In reality, Saddam was a pro-Western, secular dicatator who was a close ally of the United States until his dreams of regional domination led to the invasion of Kuwait. Members of al Qaeda wanted to see Saddam replaced with an Islamic state- and that may yet happen.

The invasion of Iraq has created in Iraq a new terrorist staging ground that projects outward- sending people, financing, and operational guidance to other parts of the world. Nothing even remotely close to this existed prior to the invasion of US forces.

You can honestly debate the merits of staying in Iraq for the long-term, but this other argument about how 'maybe things are a little different' is complete nonsense. No wonder that a sizable percentage of the US population still believes today that Saddam was somehow involved in 9-11.

Posted by bayam | July 3, 2007 5:58 PM

Apart from the rather obvious fact that, prior to the invasion, Zarqawi had no allegiance to Bin Laden, and was firmly rooted in the No-Fly zone where Saddam Hussein had no forces, but which was monitored and controlled by Allied air power.

As usual the story is a lot more complex than the soundbite.

An intelligent comment that I missed. Then again, right wing bloggers who are reviewing intelligence documents may reach a different conclusion. Right before they find a cure for cancer by analyzing DNA sequences.

Posted by Terry Gain | July 3, 2007 11:23 PM

' There is NO evidence cited by PROFESSIOINAL CIA ANALYSTS that attacks against the United States staged from Iraq were about to occur before the US invasion. '

Bayam ,

Who said they were? And so what. These same professionals didn't know 9/11 was coming.

And don't let the fact of Abdul Rahman Yasin being on Saddam's payroll interfere with your smug litttle name-calling narrative.

" Saddam's primary goal was self-preservation."

Right. Salman Pak was all about self preservation. In fact it wasn't a terrorist training camp at all. It was an aviation theme park.

Anser al Islam and Qarqawi were in northern Iraq but there's no proof that the man running this closed society even knew they were there.
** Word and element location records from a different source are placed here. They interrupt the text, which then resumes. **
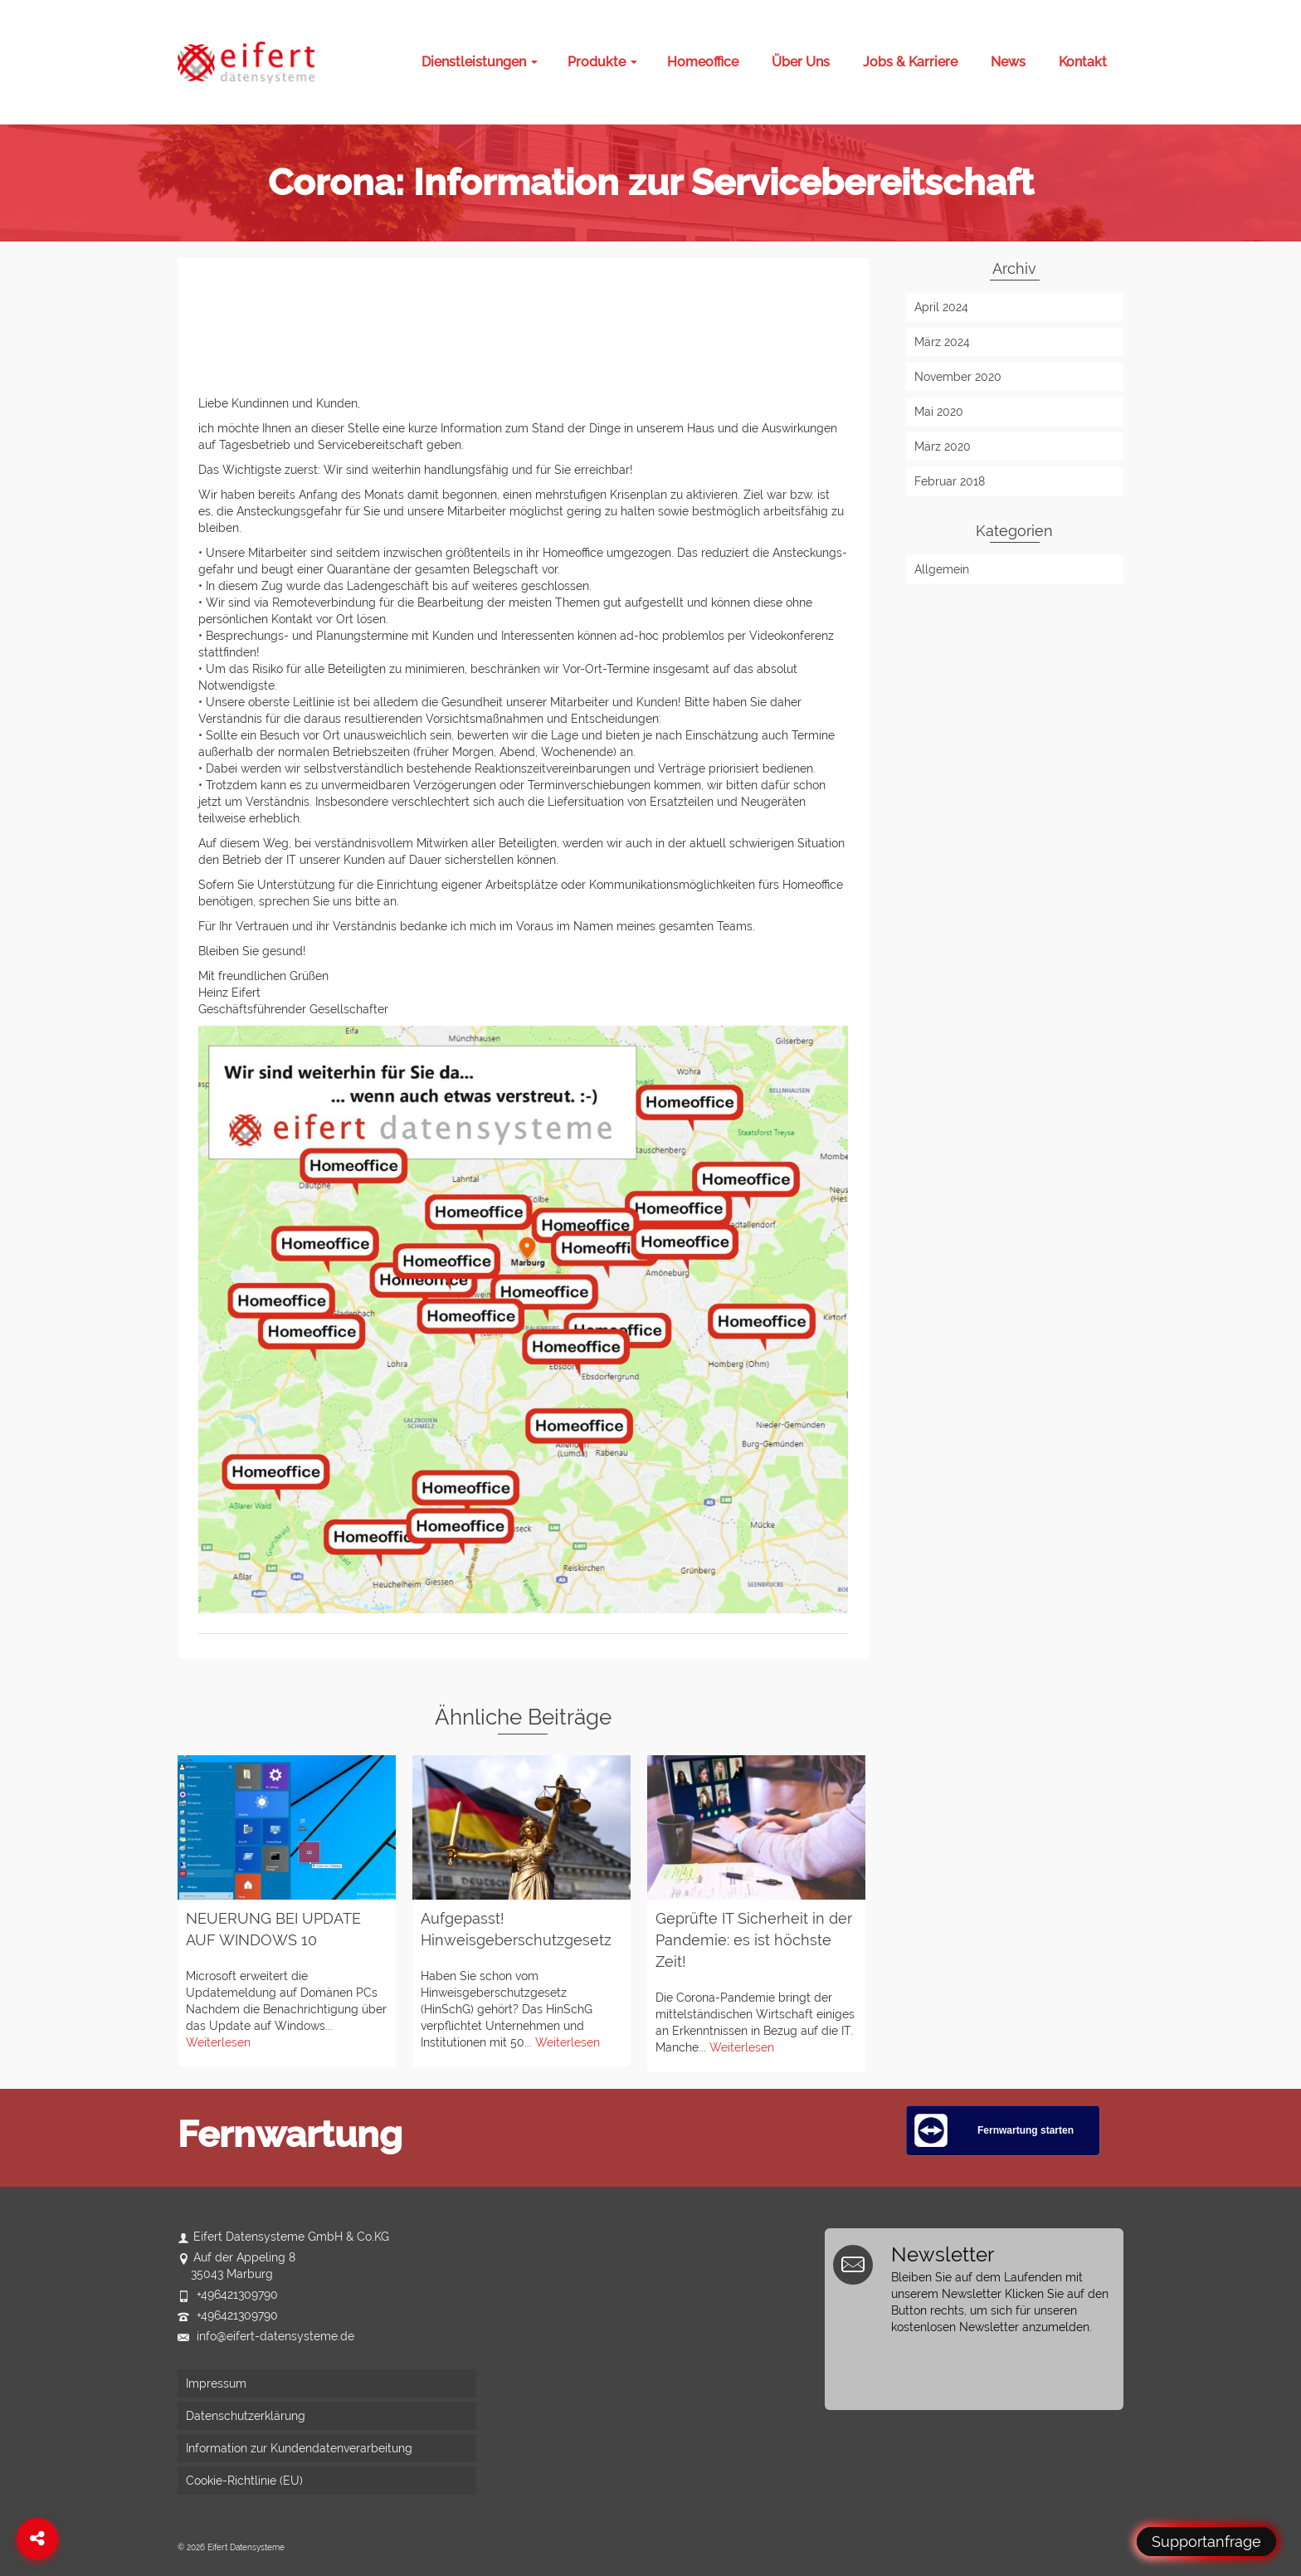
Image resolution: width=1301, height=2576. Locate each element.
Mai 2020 (938, 411)
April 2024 (941, 307)
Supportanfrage (1206, 2541)
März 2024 (942, 342)
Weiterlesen (218, 2042)
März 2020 (942, 446)
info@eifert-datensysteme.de (266, 2336)
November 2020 (957, 376)
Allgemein (941, 569)
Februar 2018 (949, 481)
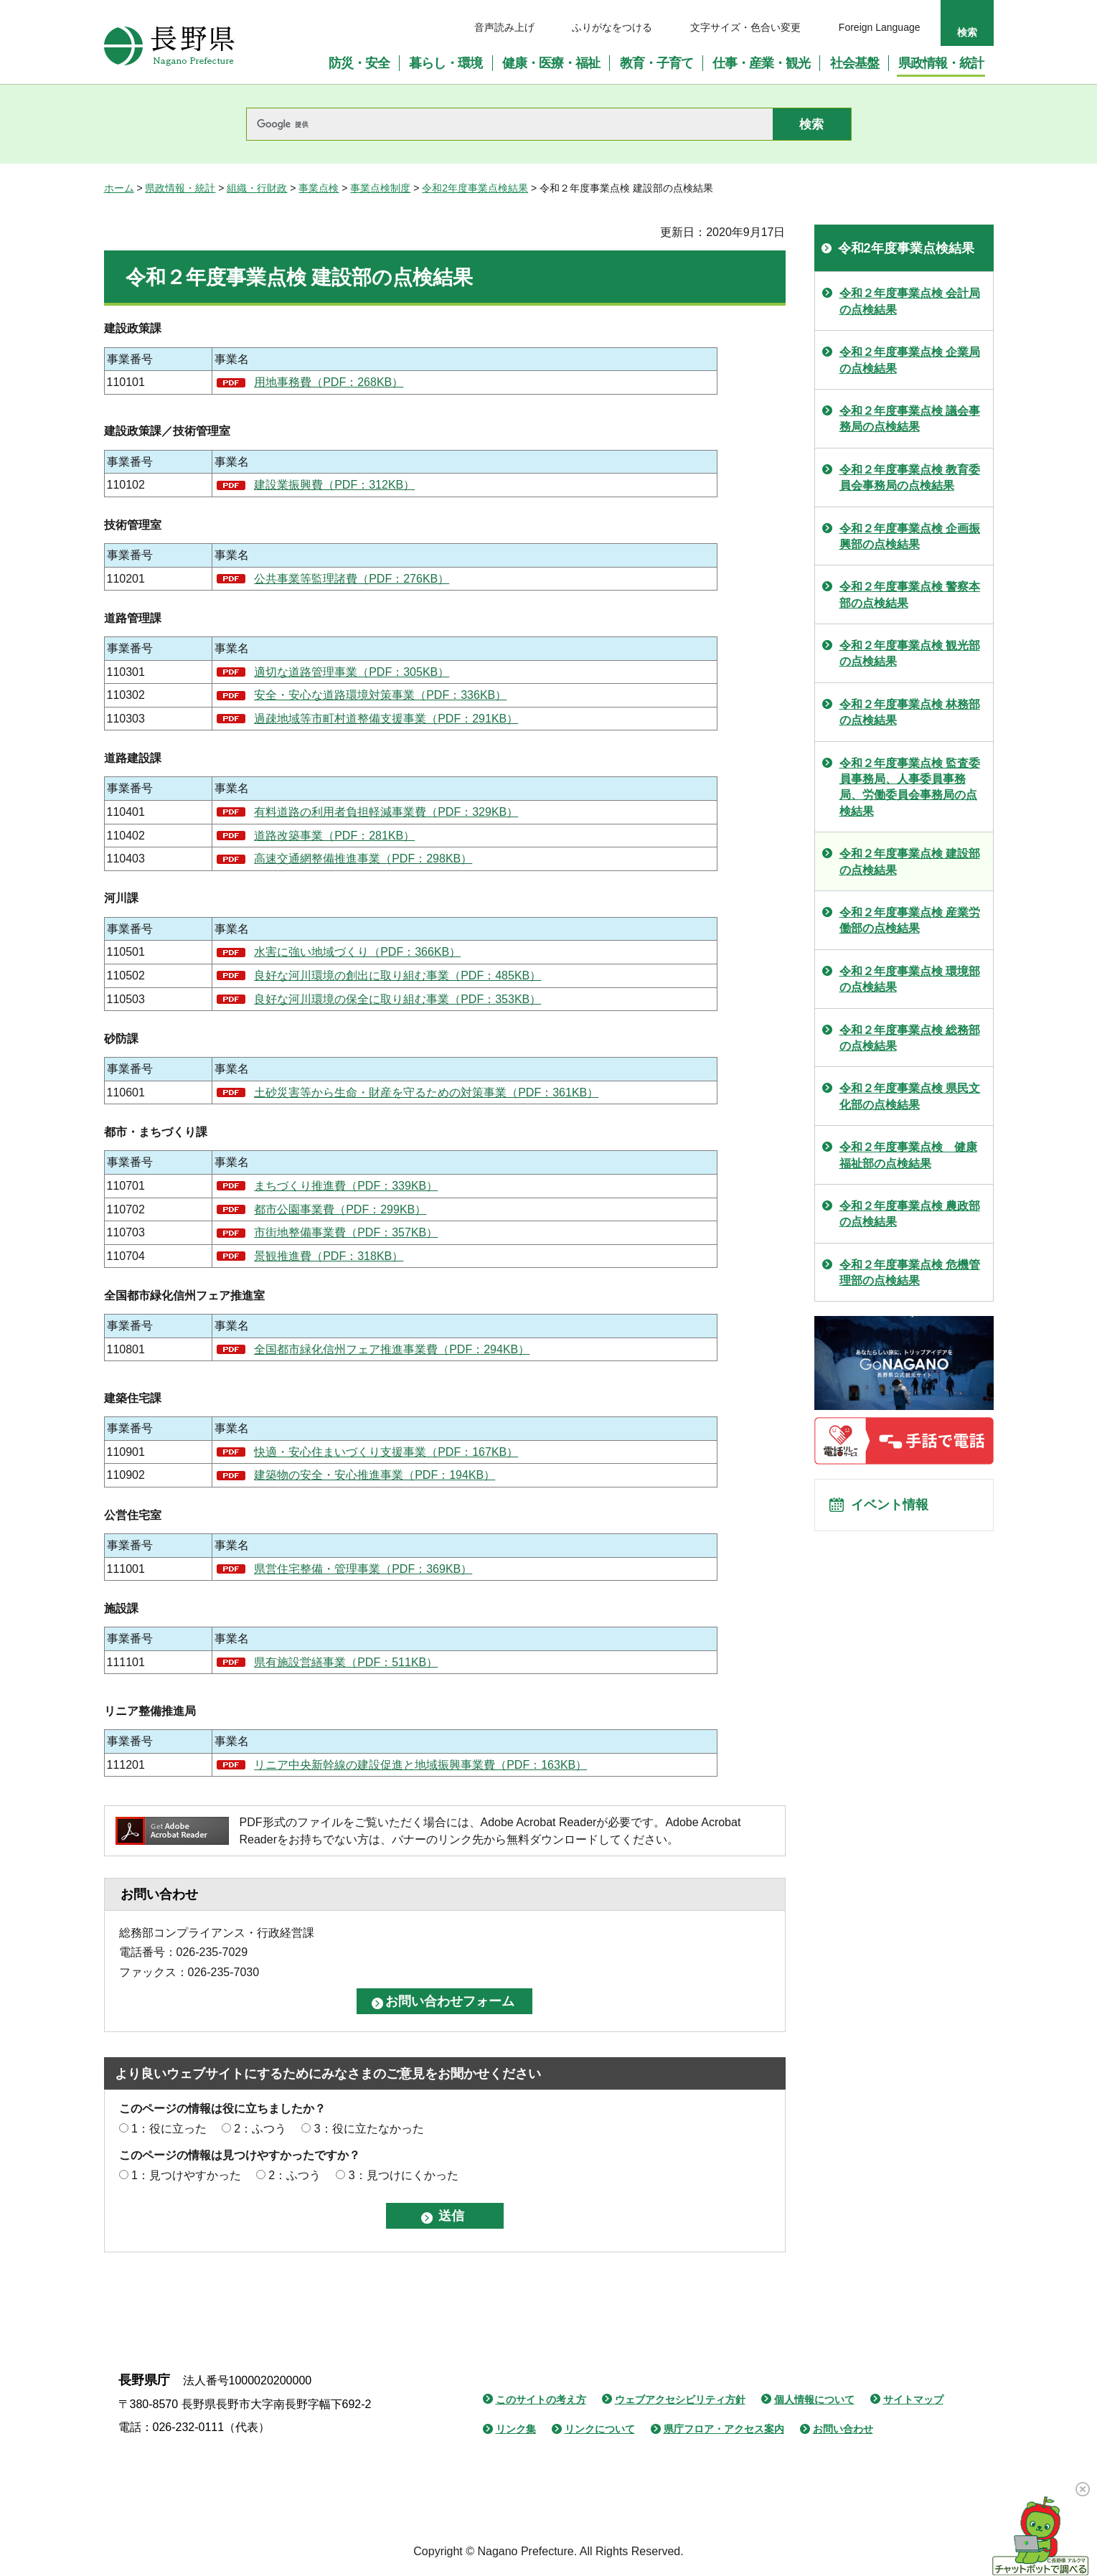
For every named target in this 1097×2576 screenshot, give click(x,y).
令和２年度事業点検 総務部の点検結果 (909, 1038)
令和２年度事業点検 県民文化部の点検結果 (909, 1096)
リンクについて (600, 2429)
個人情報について (814, 2399)
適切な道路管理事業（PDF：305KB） (351, 672)
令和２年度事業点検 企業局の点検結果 (909, 360)
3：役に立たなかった (369, 2129)
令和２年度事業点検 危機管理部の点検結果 (909, 1273)
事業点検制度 (380, 188)
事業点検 (318, 188)
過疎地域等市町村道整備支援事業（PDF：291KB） (386, 719)
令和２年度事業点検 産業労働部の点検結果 (909, 920)
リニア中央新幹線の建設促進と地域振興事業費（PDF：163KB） (420, 1765)
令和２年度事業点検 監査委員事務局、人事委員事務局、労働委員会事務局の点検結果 (909, 787)
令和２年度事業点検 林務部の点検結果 (909, 712)
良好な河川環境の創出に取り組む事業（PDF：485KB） (397, 975)
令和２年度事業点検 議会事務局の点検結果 (909, 419)
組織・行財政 (257, 188)
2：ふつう (260, 2129)
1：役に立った (169, 2129)
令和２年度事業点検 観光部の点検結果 (909, 653)
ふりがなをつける (612, 27)
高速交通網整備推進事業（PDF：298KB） (363, 858)
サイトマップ (913, 2399)
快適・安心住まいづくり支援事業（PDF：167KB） (386, 1452)
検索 (967, 32)
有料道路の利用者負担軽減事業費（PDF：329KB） (386, 812)
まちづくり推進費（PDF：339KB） (346, 1186)
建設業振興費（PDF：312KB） (334, 485)
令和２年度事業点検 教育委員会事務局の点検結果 (909, 478)
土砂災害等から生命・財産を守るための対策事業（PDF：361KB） (426, 1092)
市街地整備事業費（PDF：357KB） (346, 1232)
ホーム (119, 188)
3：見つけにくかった (403, 2175)
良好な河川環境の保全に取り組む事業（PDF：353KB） (397, 999)
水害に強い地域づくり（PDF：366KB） (357, 952)
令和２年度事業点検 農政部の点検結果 (909, 1214)
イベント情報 (894, 1509)
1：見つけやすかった (186, 2175)
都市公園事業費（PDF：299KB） (340, 1209)
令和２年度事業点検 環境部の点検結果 (909, 979)
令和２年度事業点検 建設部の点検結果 (909, 861)
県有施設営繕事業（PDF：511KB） (346, 1662)
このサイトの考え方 (541, 2399)
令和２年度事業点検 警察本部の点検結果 (909, 594)
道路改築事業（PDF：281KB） (334, 835)
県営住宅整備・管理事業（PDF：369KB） (363, 1569)
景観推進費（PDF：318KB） (328, 1256)
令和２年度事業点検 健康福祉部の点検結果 (908, 1155)
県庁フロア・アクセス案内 (724, 2429)
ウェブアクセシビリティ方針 (680, 2399)
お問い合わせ (843, 2429)
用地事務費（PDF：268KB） (328, 382)
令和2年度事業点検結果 (475, 188)
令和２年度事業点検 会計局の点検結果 (909, 301)
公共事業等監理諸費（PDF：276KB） (351, 579)
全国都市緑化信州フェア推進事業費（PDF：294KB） (391, 1349)
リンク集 (516, 2429)
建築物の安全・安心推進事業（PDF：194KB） (374, 1475)
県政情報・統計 (180, 188)
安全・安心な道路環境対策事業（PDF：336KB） (380, 695)
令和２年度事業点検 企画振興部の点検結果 (909, 536)
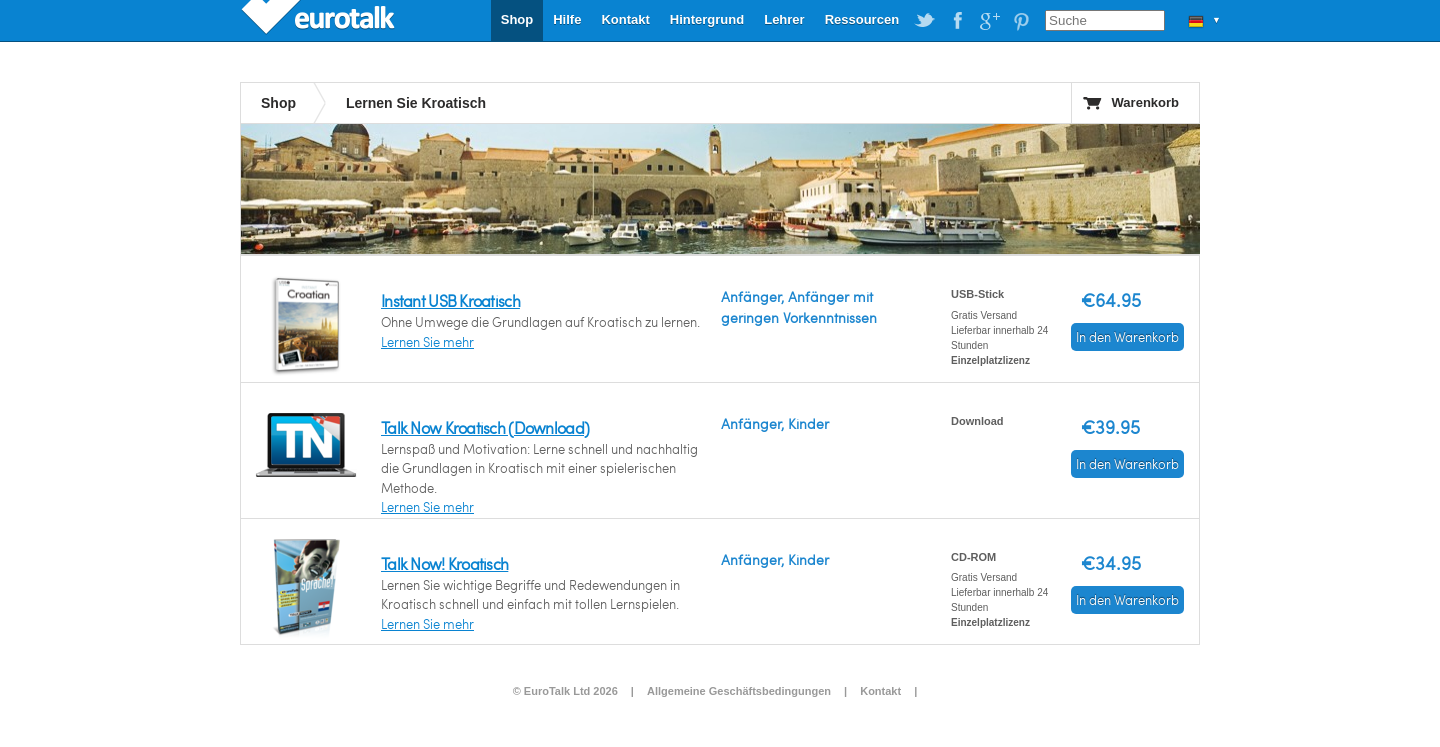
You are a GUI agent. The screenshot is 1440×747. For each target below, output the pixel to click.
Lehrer (784, 19)
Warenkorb (1145, 102)
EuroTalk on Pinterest (1021, 21)
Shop (517, 19)
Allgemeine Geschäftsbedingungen (739, 691)
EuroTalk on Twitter (925, 21)
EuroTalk (320, 20)
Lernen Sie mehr (427, 342)
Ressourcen (862, 19)
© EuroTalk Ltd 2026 (565, 691)
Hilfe (567, 19)
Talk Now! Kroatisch (444, 563)
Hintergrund (707, 19)
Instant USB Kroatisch (450, 300)
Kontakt (625, 19)
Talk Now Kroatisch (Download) (485, 427)
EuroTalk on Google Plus (989, 21)
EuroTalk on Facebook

The same could surely be said for the Abus- Abbas and Nidal

Self preservation wouldn't of course be motivation to co-operate with terrorists would it. Or perhaps our poor old misunderstood ally- when he wasn't trying to have former presidents killed-just had a soft spot in his heart for homeless terrorists.

Saddam needed to invade Kuwait to preserve himself. He would have invaded Saudi Arabia for the same reason. (He only took Sudetenland because it was naturally part of Germany.)

"In reality, Saddam was a pro-Western, secular dicatator ...."

Sure. His last words belie this claim but what the hell, when you are o for .. what difference does it make.

Your strategy of let's just leave those Islamofascists alone and they'll go away and not bother us was tried by the last Democratic administration.

Some of us still remember how well that worked.